> [Do this]
Reformat the items as a numbered list with blank lines dropped, starting with the line containing "You are a computer-use" and continuing through the end of the items. Leave the pictures out of your answer.

:: Given entries

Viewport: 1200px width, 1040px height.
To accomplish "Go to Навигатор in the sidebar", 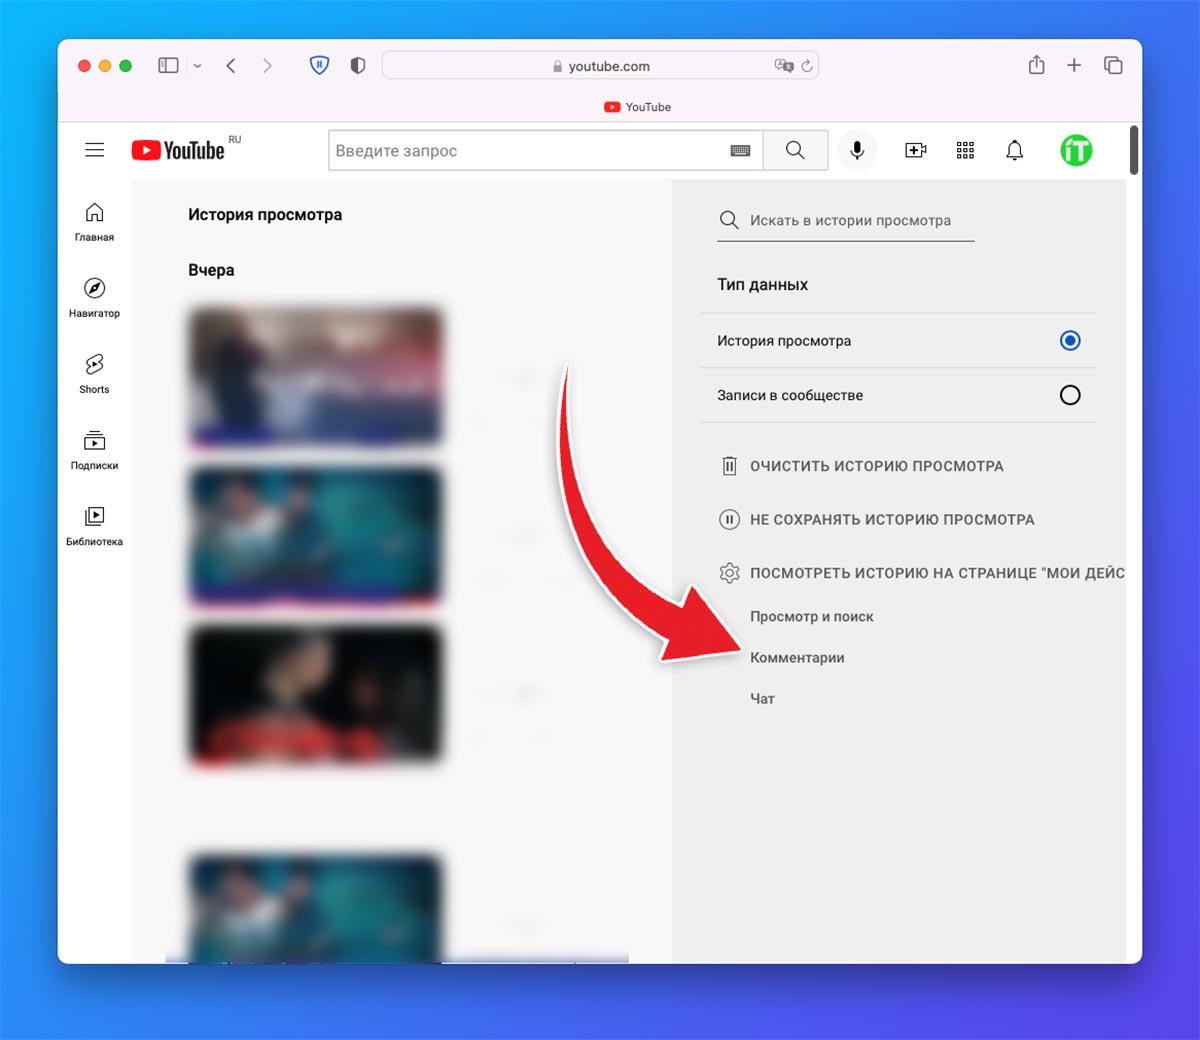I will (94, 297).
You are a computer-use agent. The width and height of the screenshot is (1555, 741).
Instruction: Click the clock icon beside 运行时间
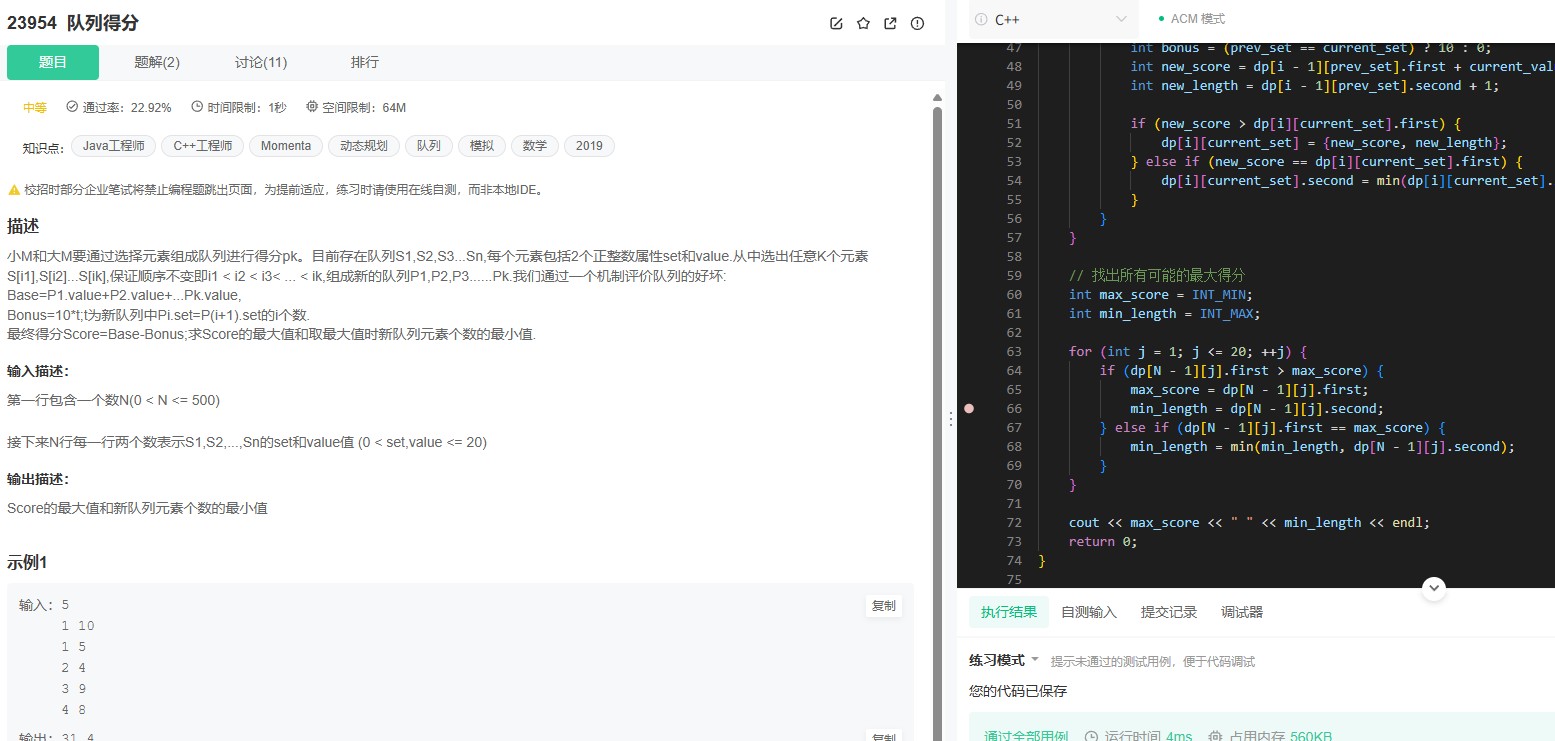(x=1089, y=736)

::::

> [Exercise output]
1. You are a computer-use agent. The width and height of the screenshot is (1555, 741).
2. Instruction: Click the clock icon beside 运行时间
3. (x=1089, y=736)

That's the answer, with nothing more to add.